(Interface element records)
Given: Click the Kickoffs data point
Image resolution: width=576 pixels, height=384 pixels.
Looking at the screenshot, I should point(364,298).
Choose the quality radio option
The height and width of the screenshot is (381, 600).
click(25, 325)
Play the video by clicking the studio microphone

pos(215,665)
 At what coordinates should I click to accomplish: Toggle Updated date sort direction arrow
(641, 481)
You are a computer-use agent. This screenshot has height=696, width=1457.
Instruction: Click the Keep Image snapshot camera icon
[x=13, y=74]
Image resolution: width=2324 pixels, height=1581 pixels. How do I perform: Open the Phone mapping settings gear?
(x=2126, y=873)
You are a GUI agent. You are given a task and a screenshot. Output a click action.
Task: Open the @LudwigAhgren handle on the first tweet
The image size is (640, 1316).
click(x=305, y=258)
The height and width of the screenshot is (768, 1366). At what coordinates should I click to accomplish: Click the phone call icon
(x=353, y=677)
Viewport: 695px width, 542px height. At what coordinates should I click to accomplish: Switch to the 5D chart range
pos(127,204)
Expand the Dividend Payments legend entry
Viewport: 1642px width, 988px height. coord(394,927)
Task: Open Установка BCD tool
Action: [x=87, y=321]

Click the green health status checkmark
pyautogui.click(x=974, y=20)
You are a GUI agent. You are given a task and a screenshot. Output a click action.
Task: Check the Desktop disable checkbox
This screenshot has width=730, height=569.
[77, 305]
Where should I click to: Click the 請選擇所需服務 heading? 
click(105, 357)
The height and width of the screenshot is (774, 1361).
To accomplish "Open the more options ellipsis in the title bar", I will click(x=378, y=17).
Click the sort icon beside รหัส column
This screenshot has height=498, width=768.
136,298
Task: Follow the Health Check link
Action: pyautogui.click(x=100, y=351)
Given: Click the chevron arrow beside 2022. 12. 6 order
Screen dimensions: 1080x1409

#### THE REQUEST:
Retype the records between the lines holding "At what coordinates should I click to accomplish: Toggle" and "pyautogui.click(x=974, y=20)", inclusive.

#### THE COMPLETED TASK:
 At what coordinates should I click to accomplish: Toggle Updated date sort direction arrow
(641, 481)
You are a computer-use agent. This screenshot has height=696, width=1457.
Instruction: Click the Keep Image snapshot camera icon
[x=13, y=74]
Image resolution: width=2324 pixels, height=1581 pixels. How do I perform: Open the Phone mapping settings gear?
(x=2126, y=873)
You are a GUI agent. You are given a task and a screenshot. Output a click action.
Task: Open the @LudwigAhgren handle on the first tweet
The image size is (640, 1316).
click(x=305, y=258)
The height and width of the screenshot is (768, 1366). At what coordinates should I click to accomplish: Click the phone call icon
(x=353, y=677)
Viewport: 695px width, 542px height. At what coordinates should I click to accomplish: Switch to the 5D chart range
pos(127,204)
Expand the Dividend Payments legend entry
Viewport: 1642px width, 988px height. coord(394,927)
Task: Open Установка BCD tool
Action: [x=87, y=321]

Click the green health status checkmark
pyautogui.click(x=974, y=20)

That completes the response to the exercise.